Agent salaries and compensation is one of the most controversial topics in real estate. The general consensus from two Inman Connect New York 2020 panels — “Let’s Get Real: The Agent Compensation Discussion” and “From the Trenches: Team Members Talk” — is that each brokerage’s situation is highly specific. But all work best when teams collaborate on a common goal.
“The value proposition is the conversation — coaching, training and providing them the necessary support, systems and more than enough leads, so they can focus on their most dollar productive activities to hit their individual financial goals, then helping each agent stay on track for these goals.” said Sue Adler, CEO of the Sue Adler Team at Keller Williams Realty. Her agents are compensated through commission while the admin and lead gen arms of the team get salaries and bonuses.

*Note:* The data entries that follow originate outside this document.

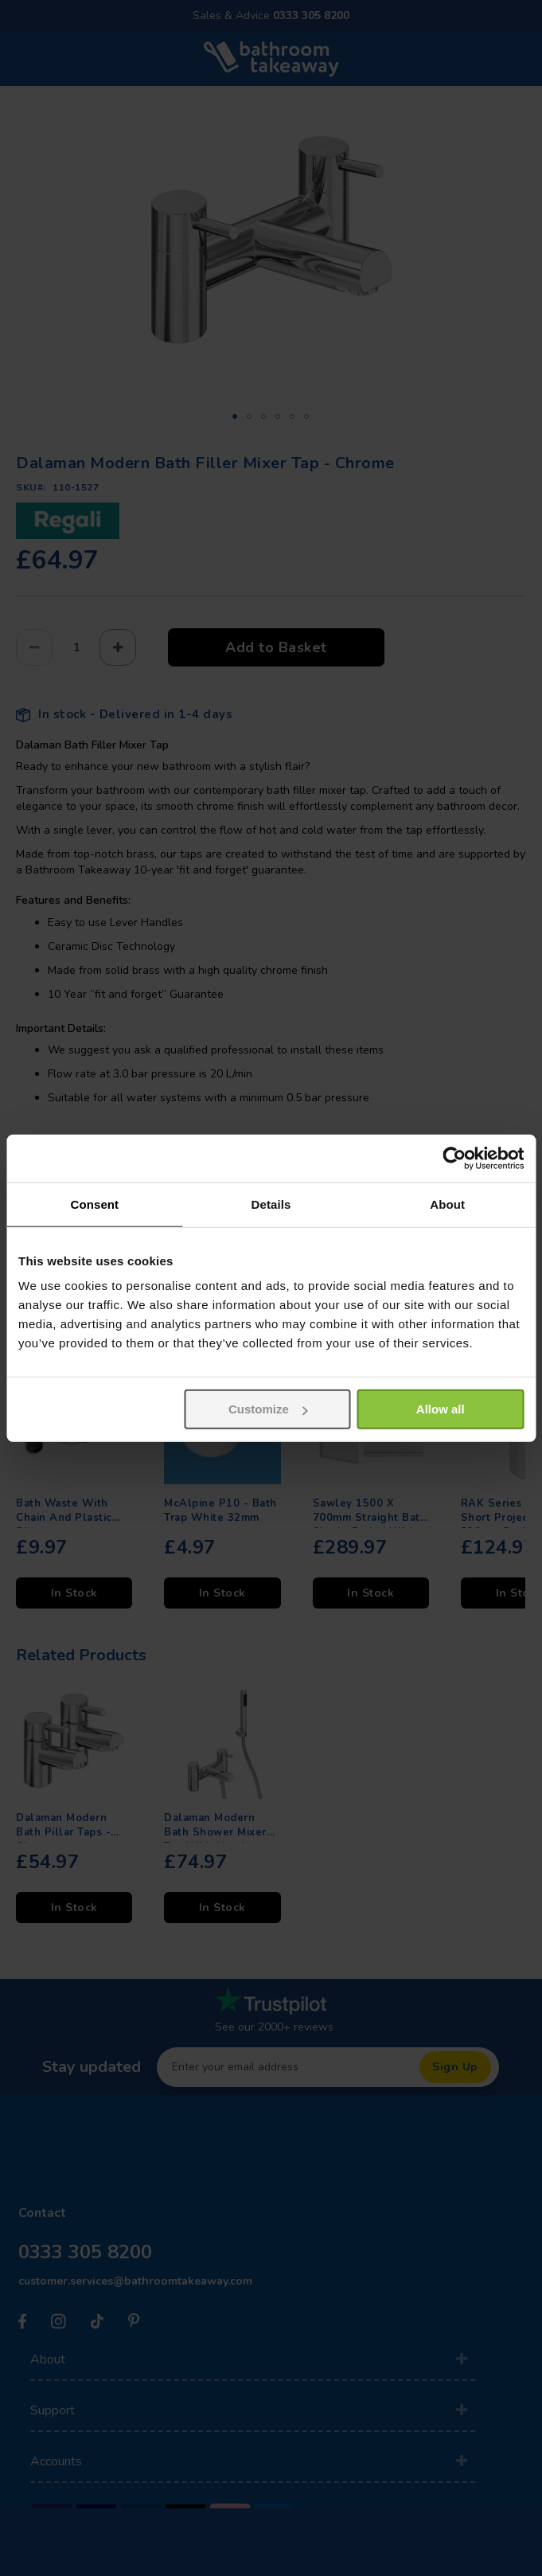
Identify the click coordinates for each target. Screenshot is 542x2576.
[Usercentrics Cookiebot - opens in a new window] (454, 1158)
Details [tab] (271, 1203)
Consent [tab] (94, 1203)
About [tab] (447, 1203)
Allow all (440, 1409)
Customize (268, 1409)
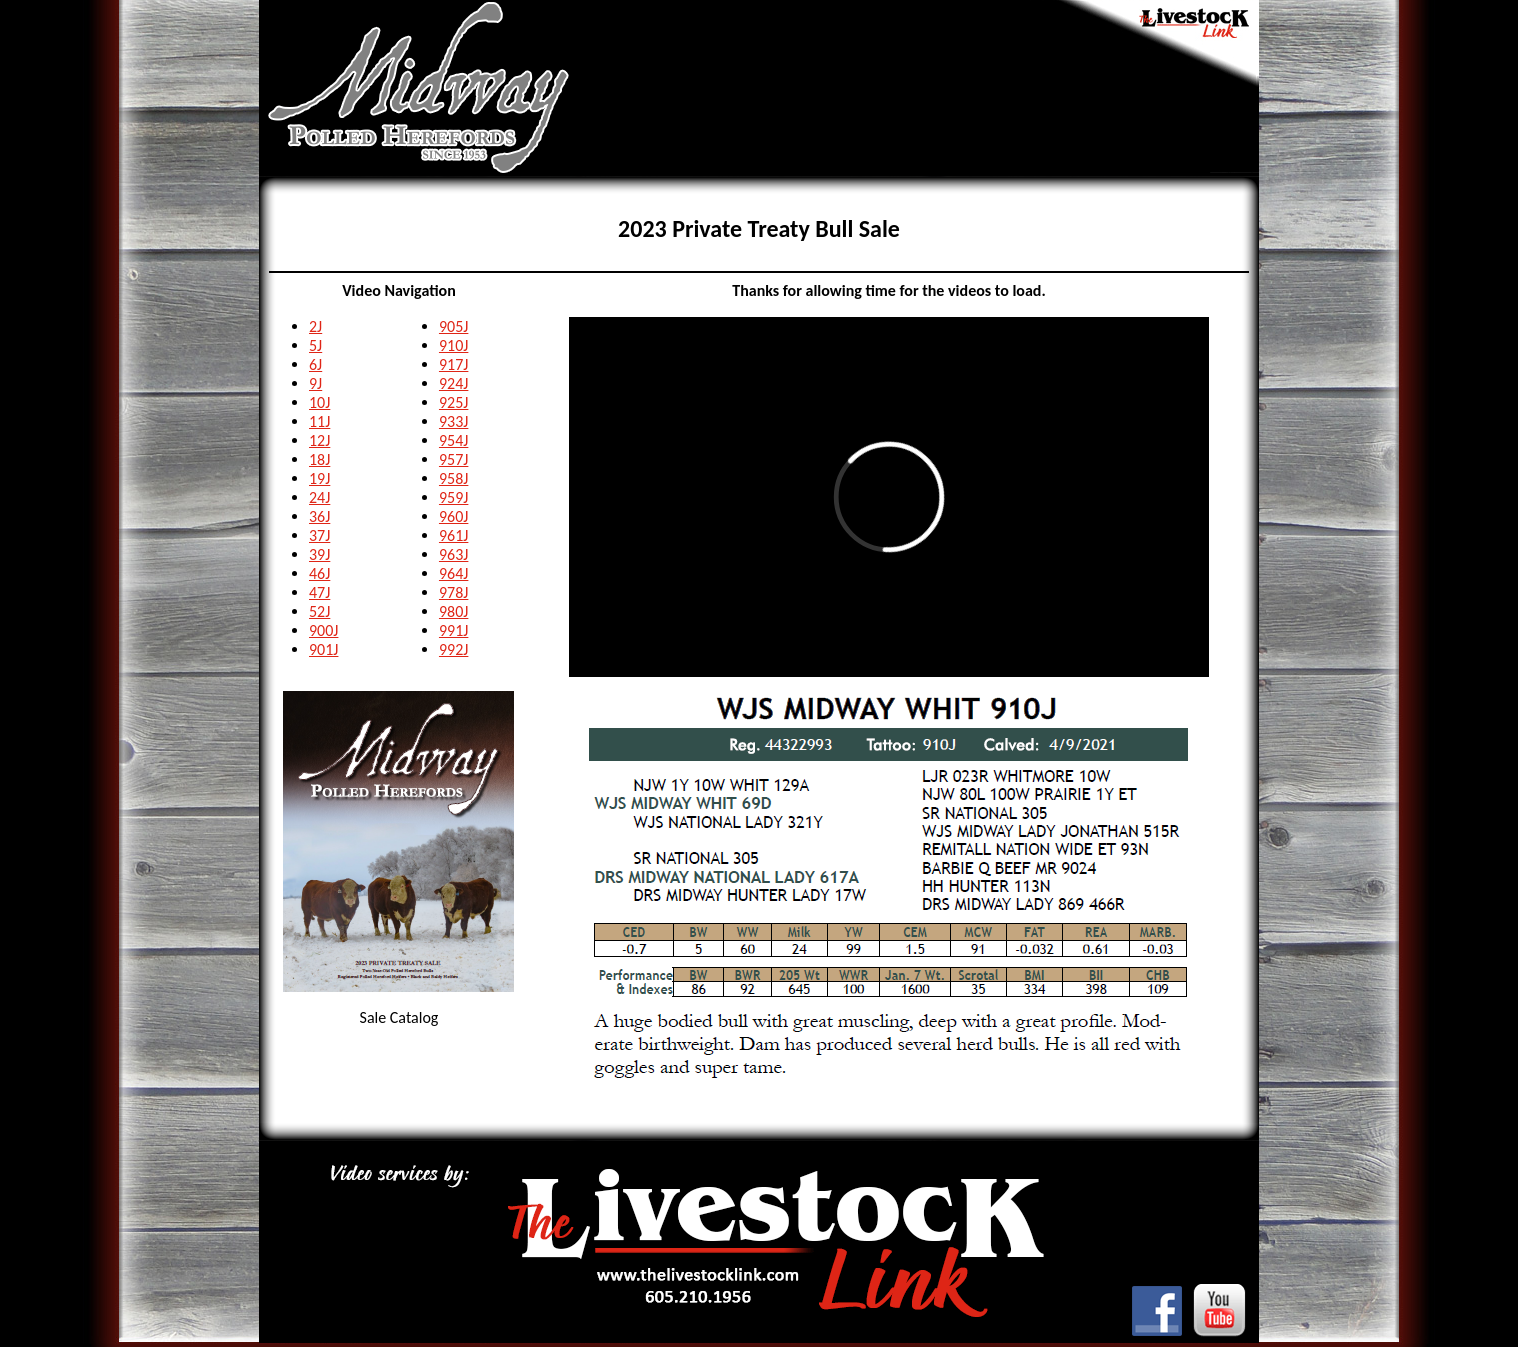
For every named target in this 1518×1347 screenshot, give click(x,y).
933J (453, 421)
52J (319, 611)
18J (319, 459)
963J (453, 554)
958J (453, 478)
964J (453, 573)
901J (323, 649)
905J (453, 326)
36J (319, 516)
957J (453, 459)
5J (315, 345)
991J (453, 630)
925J (453, 402)
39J (319, 554)
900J (323, 630)
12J (319, 440)
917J (453, 364)
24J (319, 497)
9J (315, 383)
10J (319, 402)
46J (319, 573)
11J (319, 421)
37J (319, 535)
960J (453, 516)
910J (453, 345)
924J (453, 383)
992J (453, 649)
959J (453, 497)
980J (453, 611)
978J (453, 592)
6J (315, 364)
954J (453, 440)
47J (319, 592)
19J (319, 478)
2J (315, 326)
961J (453, 535)
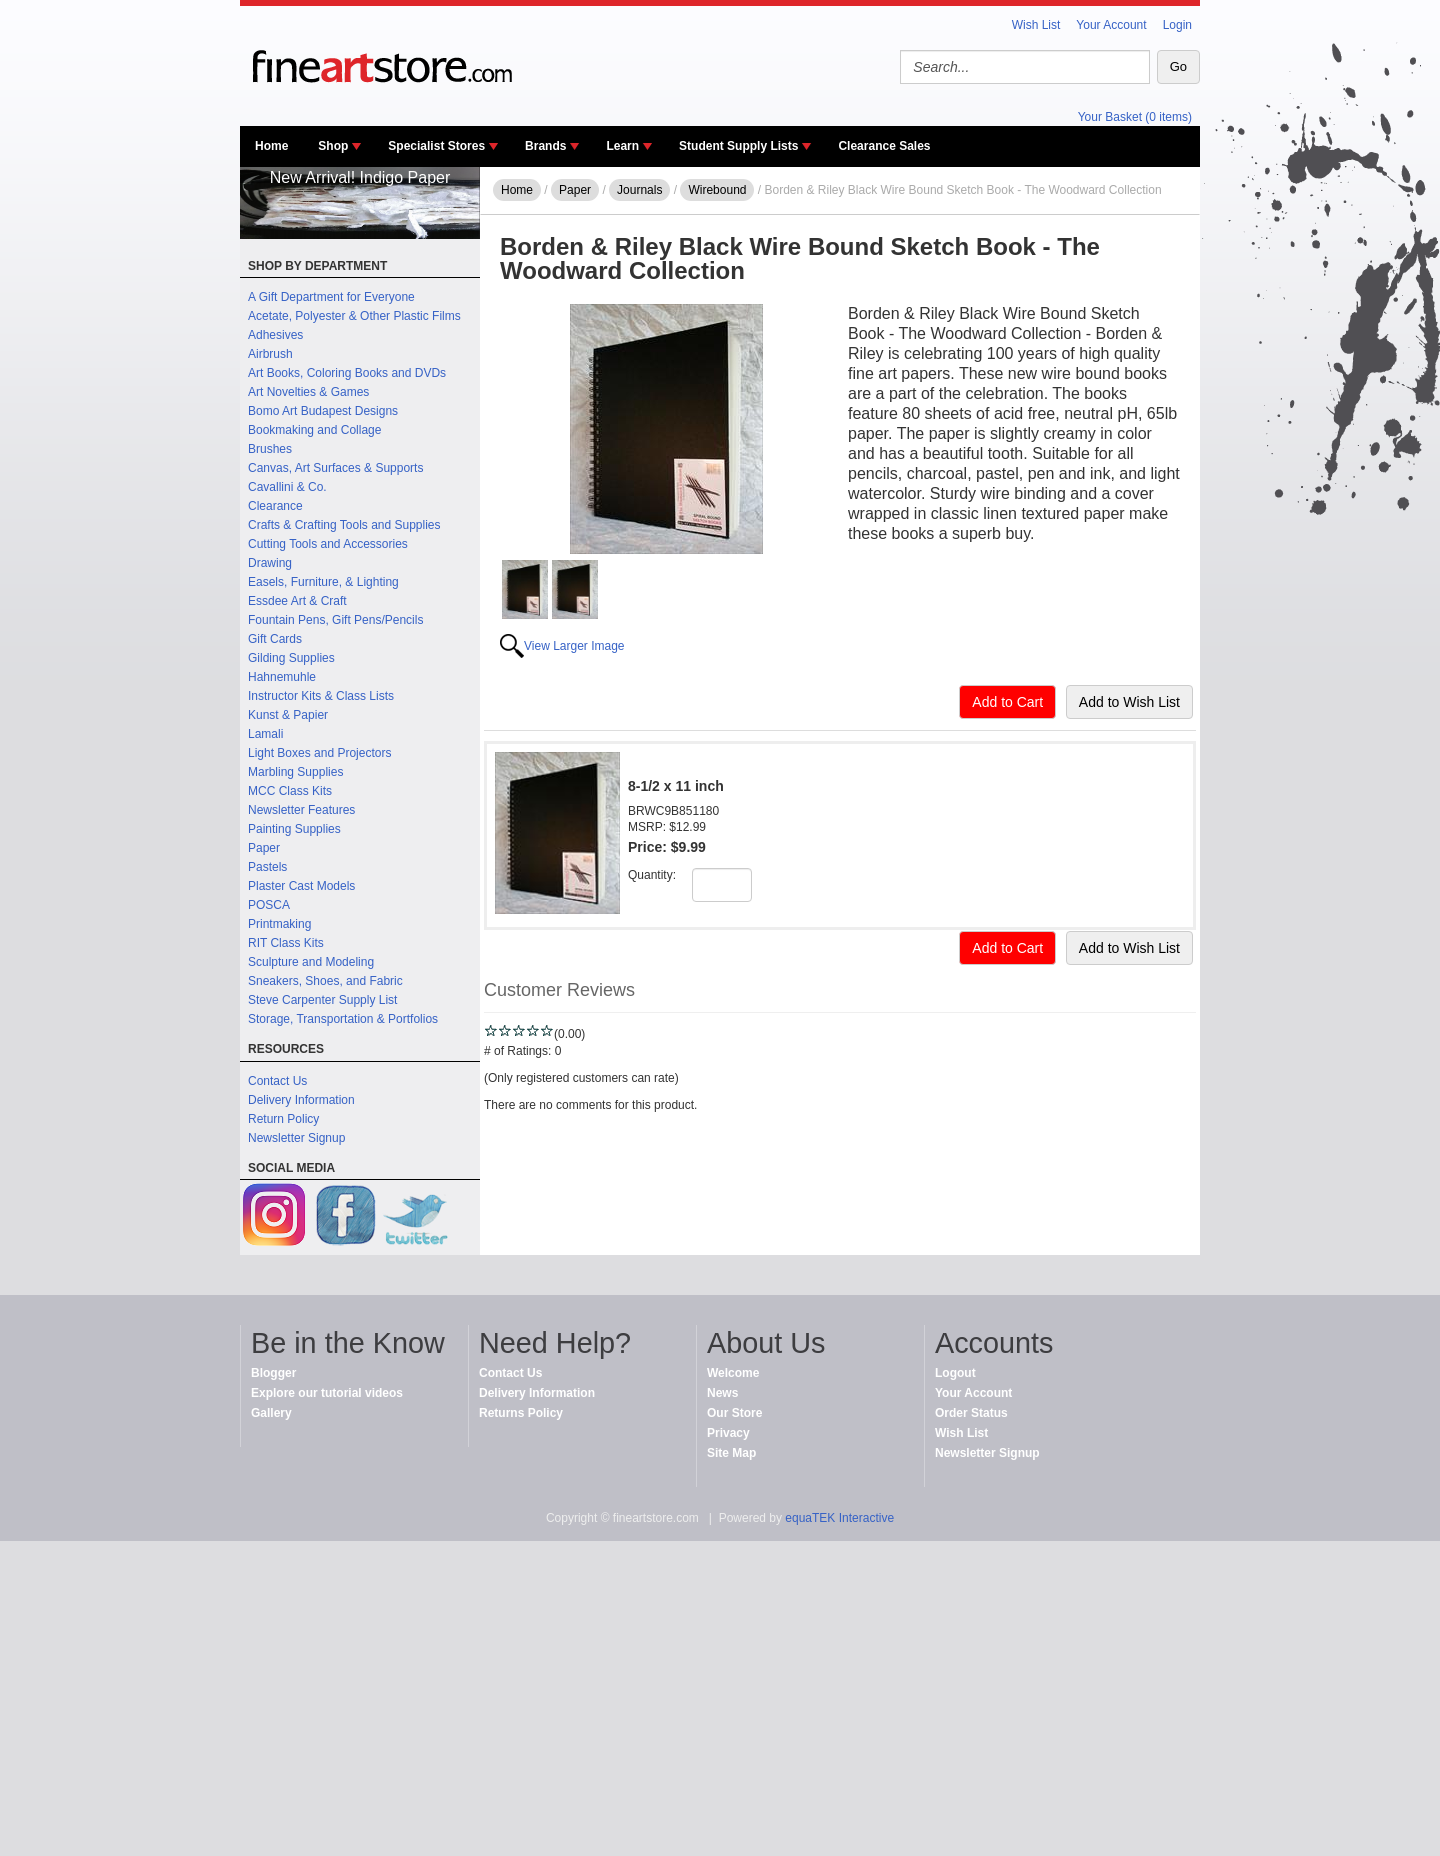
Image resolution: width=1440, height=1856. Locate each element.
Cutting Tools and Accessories (328, 544)
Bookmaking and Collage (314, 430)
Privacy (728, 1433)
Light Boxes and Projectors (319, 753)
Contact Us (277, 1081)
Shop (333, 146)
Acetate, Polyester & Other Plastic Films (354, 316)
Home (271, 146)
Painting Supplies (294, 829)
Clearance (275, 506)
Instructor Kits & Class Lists (321, 696)
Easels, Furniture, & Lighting (323, 582)
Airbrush (270, 354)
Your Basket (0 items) (1135, 117)
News (722, 1393)
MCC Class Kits (290, 791)
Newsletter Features (301, 810)
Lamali (265, 734)
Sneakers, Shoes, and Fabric (325, 981)
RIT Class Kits (286, 943)
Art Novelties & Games (308, 392)
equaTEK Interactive (839, 1518)
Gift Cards (275, 639)
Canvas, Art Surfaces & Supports (335, 468)
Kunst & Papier (288, 715)
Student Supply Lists (738, 146)
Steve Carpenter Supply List (322, 1000)
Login (1177, 25)
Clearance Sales (884, 146)
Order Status (971, 1413)
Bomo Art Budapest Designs (323, 411)
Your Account (1111, 25)
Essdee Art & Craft (297, 601)
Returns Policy (521, 1413)
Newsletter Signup (296, 1138)
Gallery (271, 1413)
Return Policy (283, 1119)
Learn (622, 146)
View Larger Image (574, 646)
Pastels (267, 867)
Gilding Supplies (291, 658)
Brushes (270, 449)
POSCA (269, 905)
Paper (264, 848)
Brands (545, 146)
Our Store (734, 1413)
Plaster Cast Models (301, 886)
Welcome (733, 1373)
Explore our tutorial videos (327, 1393)
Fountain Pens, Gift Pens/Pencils (335, 620)
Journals (639, 190)
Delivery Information (301, 1100)
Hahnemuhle (282, 677)
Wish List (1036, 25)
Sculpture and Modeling (311, 962)
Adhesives (275, 335)
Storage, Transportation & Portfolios (343, 1019)
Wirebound (717, 190)
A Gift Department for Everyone (331, 297)
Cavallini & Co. (287, 487)
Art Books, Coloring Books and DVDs (347, 373)
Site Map (731, 1453)
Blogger (273, 1373)
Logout (955, 1373)
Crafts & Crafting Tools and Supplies (344, 525)
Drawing (270, 563)
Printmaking (279, 924)
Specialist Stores (436, 146)
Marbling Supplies (295, 772)
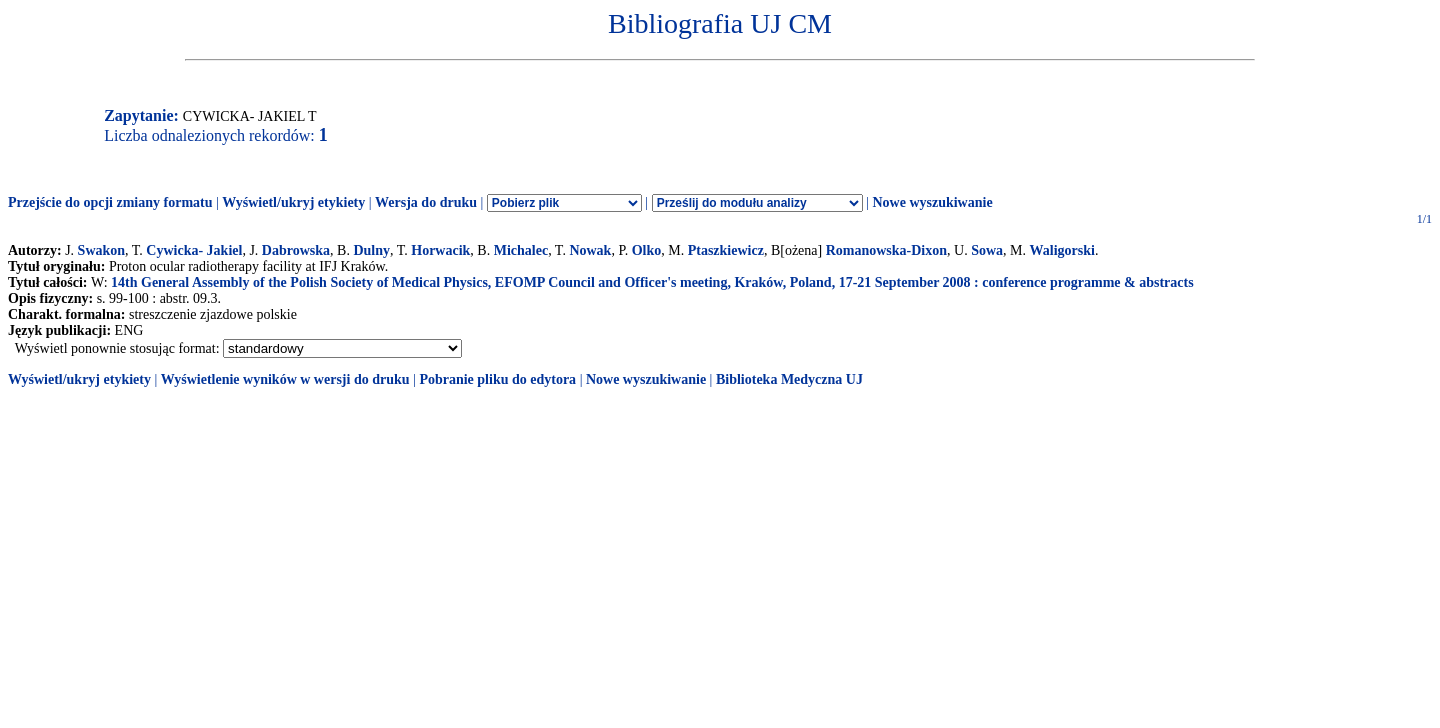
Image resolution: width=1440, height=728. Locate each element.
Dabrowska (296, 250)
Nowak (590, 250)
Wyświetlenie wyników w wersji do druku (285, 379)
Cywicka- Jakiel (194, 250)
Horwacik (440, 250)
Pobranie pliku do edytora (497, 379)
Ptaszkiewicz (726, 250)
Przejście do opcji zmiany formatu (110, 202)
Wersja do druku (426, 202)
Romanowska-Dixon (886, 250)
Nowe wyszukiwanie (932, 202)
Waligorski (1062, 250)
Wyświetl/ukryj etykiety (293, 202)
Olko (647, 250)
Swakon (101, 250)
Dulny (371, 250)
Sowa (987, 250)
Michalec (521, 250)
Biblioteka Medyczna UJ (789, 379)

In large brokerages, different agents specialize on specific areas of the homebuying transaction — one may work specifically on securing leads while another shows the homes. In such cases, it may not make sense to have agents compensated for individual aspects of their job because all members of the team work together to close a sale.
“If you need someone to open the door for you, you don’t expect to pay them,” said Jill Biggs, principal of The Jill Biggs Group at Coldwell Banker Residential Brokerage. “Everybody helps everybody.”
Meanwhile, Ilan Bracha, founder of The Bracha Team at Keller Williams NYC, pays members of his six-person team showing and transaction fees alongside a base salary. He believes it motivates his agents to hustle and fight for sales.
“When you start to spend money on advertising and leads, it becomes a business,” said Bracha. “[…] I think it’s a win-win as long as the inventory is priced to sell. You only need to do a few showings and get the offer.”
Some agents prefer to have the support, even while giving up the opportunity to make a lot of money individually, of a large-scale brokerage — particularly in terms of things like advertising and leads.
“There’s a convenience to not having to schedule things,” said Kelsey McGaughey, an agent with the PR Group at Intero Real Estate Services in Houston. “[…] If I have to pay for signs and a personal coach and a transaction coordinator, I would probably be spending more at the end of the day.”
But ultimately, each team leader needs to gauge its team, what works and what doesn’t, said Chris Anuszewski, director of operations for the Figueroa Team. Some agents will immediately want to rise to positions of leadership while others do their best work in teams. The goal is to make sure that team members trust you, feel fairly compensated and are channeled into venues that allow them to do their best work.
“As a team leader, you have to have trust in your people and they have to have trust in you,” said Anuszewski. “You have to ask yourself ‘am I doing enough to earn that trust?'”
UPDATE: This article has been updated to reflect comments from Sue Adler. Inman regrets this error.